• _What this task involves_:
Copy the stretch of the article on the Zicam inventor's indictment from "Charles Hensley, who" through "at $30 a bottle.".

** Reading passage follows **

LOS ANGELES (CN) – The man who invented Zicam cold remedy was indicted by a federal grand jury for allegedly importing an unapproved herbal product from Hong Kong to the United States and advertising it as a bird flu treatment.
Charles Hensley, who previously invented the zinc-based Zicam, allegedly exploited bird-flu panic to sell an unsuccessful product that was never registered by the Food and Drug Administration.
After unsuccessfully trying to sell Vira 38 in Hong Kong, Hensley illegally imported 25,000 bottles of the drug to the United States and planned to sell it as a bird flu medication to American online customers through his company PRB Pharmaceutical, according to the 12-count indictment.
He priced Vira 38 at $30 a bottle.
The first outbreak of avian influenza, or H5N1, occurred in Hong Kong in 1997. As the chicken-linked illness spread through Asia in 2005, fear of a pandemic took hold worldwide. Of 519 confirmed cases of avian flu in humans since 2003 worldwide, 306 have died, according to statistics from the World Health Organization released on Feb. 2, 2011.

** End of Reading passage **
** Data section follows **

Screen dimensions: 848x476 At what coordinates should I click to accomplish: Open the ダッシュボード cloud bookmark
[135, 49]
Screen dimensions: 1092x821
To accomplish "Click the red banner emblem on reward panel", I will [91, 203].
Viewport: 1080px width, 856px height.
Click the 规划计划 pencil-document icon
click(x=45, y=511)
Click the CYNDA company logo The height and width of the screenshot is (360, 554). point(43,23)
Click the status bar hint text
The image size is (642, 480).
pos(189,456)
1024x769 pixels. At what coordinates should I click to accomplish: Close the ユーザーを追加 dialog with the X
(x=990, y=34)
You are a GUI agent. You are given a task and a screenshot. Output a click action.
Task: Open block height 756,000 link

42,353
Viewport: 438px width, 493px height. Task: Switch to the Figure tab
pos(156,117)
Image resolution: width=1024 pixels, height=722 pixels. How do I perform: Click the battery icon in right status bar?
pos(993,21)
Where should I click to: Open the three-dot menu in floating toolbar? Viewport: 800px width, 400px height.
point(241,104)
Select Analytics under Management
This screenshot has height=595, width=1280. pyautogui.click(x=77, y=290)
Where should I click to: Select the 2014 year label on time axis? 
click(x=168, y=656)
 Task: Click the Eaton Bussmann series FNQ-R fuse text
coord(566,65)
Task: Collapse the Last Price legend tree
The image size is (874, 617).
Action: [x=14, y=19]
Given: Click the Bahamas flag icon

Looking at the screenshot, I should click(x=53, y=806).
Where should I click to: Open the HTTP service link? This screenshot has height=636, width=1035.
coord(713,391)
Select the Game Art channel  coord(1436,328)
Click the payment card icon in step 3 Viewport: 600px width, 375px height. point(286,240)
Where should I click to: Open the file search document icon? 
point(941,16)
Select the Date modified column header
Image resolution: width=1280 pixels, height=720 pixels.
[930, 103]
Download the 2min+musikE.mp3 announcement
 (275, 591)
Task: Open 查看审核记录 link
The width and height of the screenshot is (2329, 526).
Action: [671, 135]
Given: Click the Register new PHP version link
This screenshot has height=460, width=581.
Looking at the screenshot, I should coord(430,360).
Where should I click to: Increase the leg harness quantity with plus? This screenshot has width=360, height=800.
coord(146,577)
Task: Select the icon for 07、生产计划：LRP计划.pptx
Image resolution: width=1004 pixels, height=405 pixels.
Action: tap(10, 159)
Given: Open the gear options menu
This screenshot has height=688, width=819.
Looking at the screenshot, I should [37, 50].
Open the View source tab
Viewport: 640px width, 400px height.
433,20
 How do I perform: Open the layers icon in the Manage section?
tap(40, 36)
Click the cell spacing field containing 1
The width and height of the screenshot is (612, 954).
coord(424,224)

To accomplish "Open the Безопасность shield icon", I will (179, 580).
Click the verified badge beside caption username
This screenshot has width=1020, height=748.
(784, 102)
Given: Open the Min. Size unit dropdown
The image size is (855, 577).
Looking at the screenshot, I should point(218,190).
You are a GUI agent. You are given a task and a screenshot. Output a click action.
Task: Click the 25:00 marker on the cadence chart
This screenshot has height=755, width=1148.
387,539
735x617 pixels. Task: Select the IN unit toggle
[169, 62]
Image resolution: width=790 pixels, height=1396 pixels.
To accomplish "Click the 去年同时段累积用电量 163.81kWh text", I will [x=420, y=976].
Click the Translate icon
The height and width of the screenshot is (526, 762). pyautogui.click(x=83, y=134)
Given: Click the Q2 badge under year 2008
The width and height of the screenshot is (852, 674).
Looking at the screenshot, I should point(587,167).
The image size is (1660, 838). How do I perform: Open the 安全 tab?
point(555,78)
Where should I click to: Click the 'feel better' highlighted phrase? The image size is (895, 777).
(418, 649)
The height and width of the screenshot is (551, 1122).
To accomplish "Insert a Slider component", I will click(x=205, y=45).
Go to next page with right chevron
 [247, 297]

** End of Data section **

• _Task answer_:
Charles Hensley, who previously invented the zinc-based Zicam, allegedly exploited bird-flu panic to sell an unsuccessful product that was never registered by the Food and Drug Administration.
After unsuccessfully trying to sell Vira 38 in Hong Kong, Hensley illegally imported 25,000 bottles of the drug to the United States and planned to sell it as a bird flu medication to American online customers through his company PRB Pharmaceutical, according to the 12-count indictment.
He priced Vira 38 at $30 a bottle.